Before animals came to rule the world, there was a bizarre organism swaying in the oceans. Looking somewhat like a modern-day fern, the organism had long fronds with branching veins. Known as Ediacarans, they are believed to have been the first truly large multicellular organisms, and yet we still know very little about them.
Now, researchers have put a pair of 580-million-year-old fossil Ediacarans – belonging specifically to a group called rangeomorphs – through a CT scanner to see if they can determine anything new about these weird soft-bodied creatures. Published in the journal Precambrian Research, they found that these organisms lived in three-dimensions and had a central channel running up their middle that may have been filled with a sediment that acted like a primitive skeleton.
The researchers, however, are still uncertain whether rangeomorphs were actually plants or animals. You might think this is a fairly straightforward distinction to make, but there are plenty of animals alive today that could fool most. The fact that these creatures were soft-bodied makes it even trickier to be certain, as all that's usually preserved are the imprints and surface structures.

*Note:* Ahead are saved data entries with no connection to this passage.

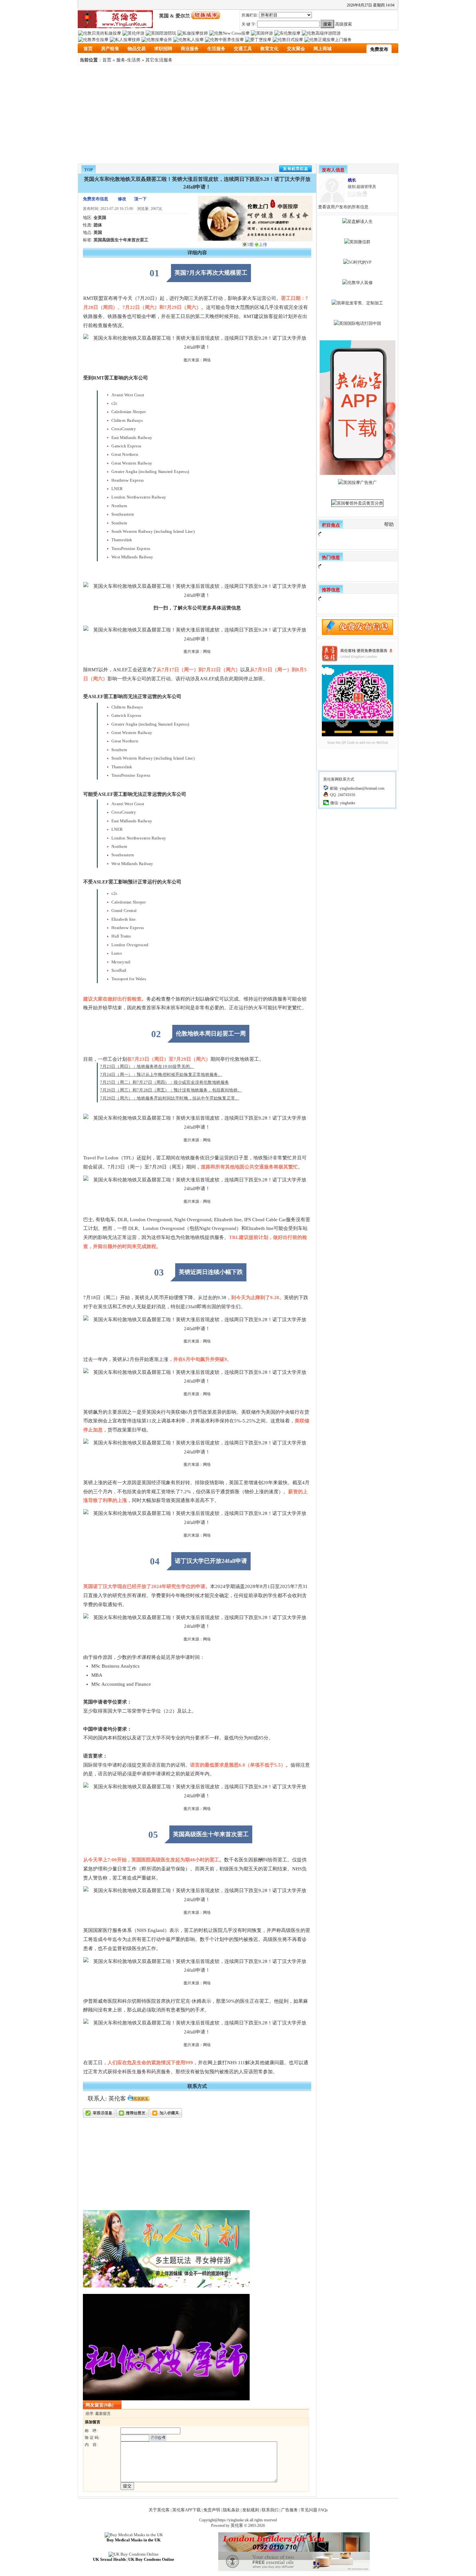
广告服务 (289, 2509)
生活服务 (216, 48)
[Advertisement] (238, 113)
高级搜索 (343, 24)
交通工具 (243, 48)
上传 (263, 244)
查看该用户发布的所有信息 (343, 206)
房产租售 (110, 48)
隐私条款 (231, 2509)
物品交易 (137, 48)
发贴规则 (250, 2509)
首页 (88, 48)
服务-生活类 (128, 59)
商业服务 (190, 48)
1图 (250, 244)
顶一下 (140, 198)
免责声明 (211, 2509)
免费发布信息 (95, 198)
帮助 (389, 524)
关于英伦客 (159, 2509)
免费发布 (379, 49)
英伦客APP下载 (186, 2509)
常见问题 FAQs (314, 2509)
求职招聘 (163, 48)
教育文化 (269, 48)
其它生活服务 (159, 59)
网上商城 (322, 48)
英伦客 (237, 2525)
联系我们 (270, 2509)
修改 (122, 198)
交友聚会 (296, 48)
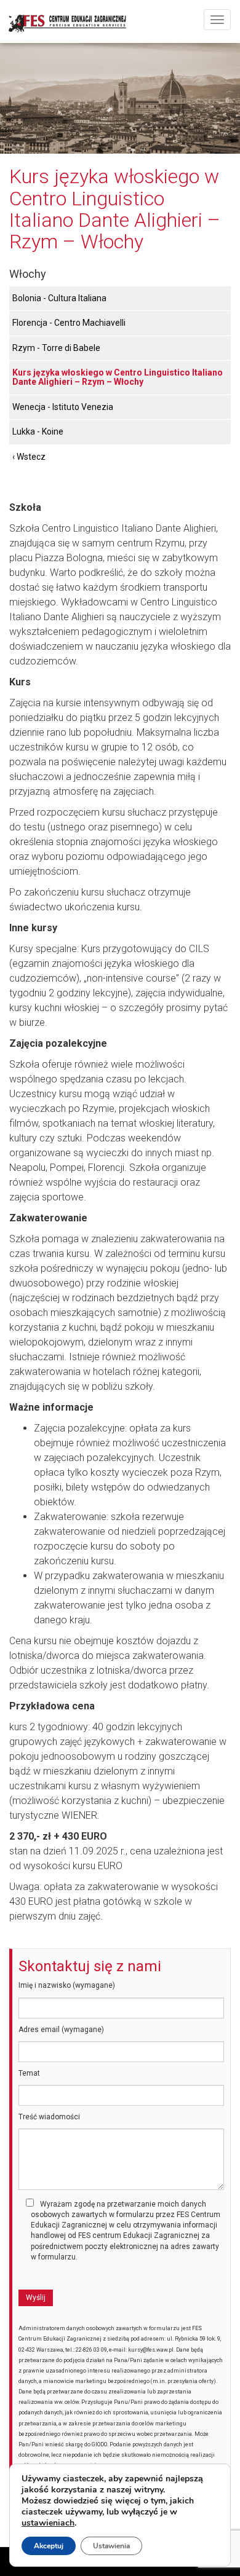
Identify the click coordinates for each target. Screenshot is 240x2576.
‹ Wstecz (29, 457)
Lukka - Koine (37, 431)
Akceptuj (48, 2546)
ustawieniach (48, 2523)
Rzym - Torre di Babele (56, 348)
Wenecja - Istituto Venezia (62, 407)
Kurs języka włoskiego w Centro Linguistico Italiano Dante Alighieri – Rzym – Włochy (117, 377)
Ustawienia (111, 2546)
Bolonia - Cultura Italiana (59, 298)
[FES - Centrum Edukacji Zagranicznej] (120, 18)
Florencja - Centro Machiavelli (69, 323)
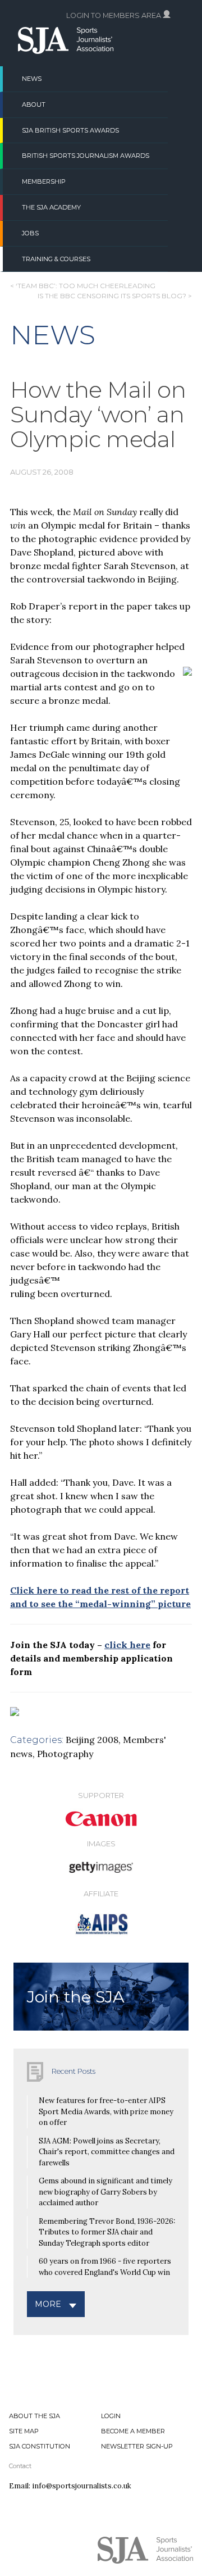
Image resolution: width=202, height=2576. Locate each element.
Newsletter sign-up (137, 2446)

This is why the fossil finds used in the study, uncovered in the deserts of Namibia, are so rare and vital – they show a preserved Edicarian in three-dimensions. The researchers hoped that by putting it through a CT scanner, they might be able to build not only an unprecedented idea as to what the organism looked like in real life, but potentially how it behaved too.
Previous fossil evidence suggested that the rangeomorphs’ flat leaf-like structures may have been arranged somewhat akin to a starfruit, radiating out from a central stalk. But this pair of fossils, thought to be from the same individual, show that these “leaves” may actually have been inflated during the organism's life.
“This is the first look inside such a unique specimen of a rangeomorph,” explained team lead Alana Sharp, from University College London, to New Scientist. “What has been made visible are internal structures like a central core.”
They were also able to see how the organism puffed itself up, sort of like a balloon. The researchers think that this might have been related to how the creatures fed, and that by increasing the surface area of their fronds, the organisms would be able to absorb more nutrients from the water column.
Unfortunately, the CT scans were still unable to fundamentally answer whether or not these rangeomorphs were plants or animals.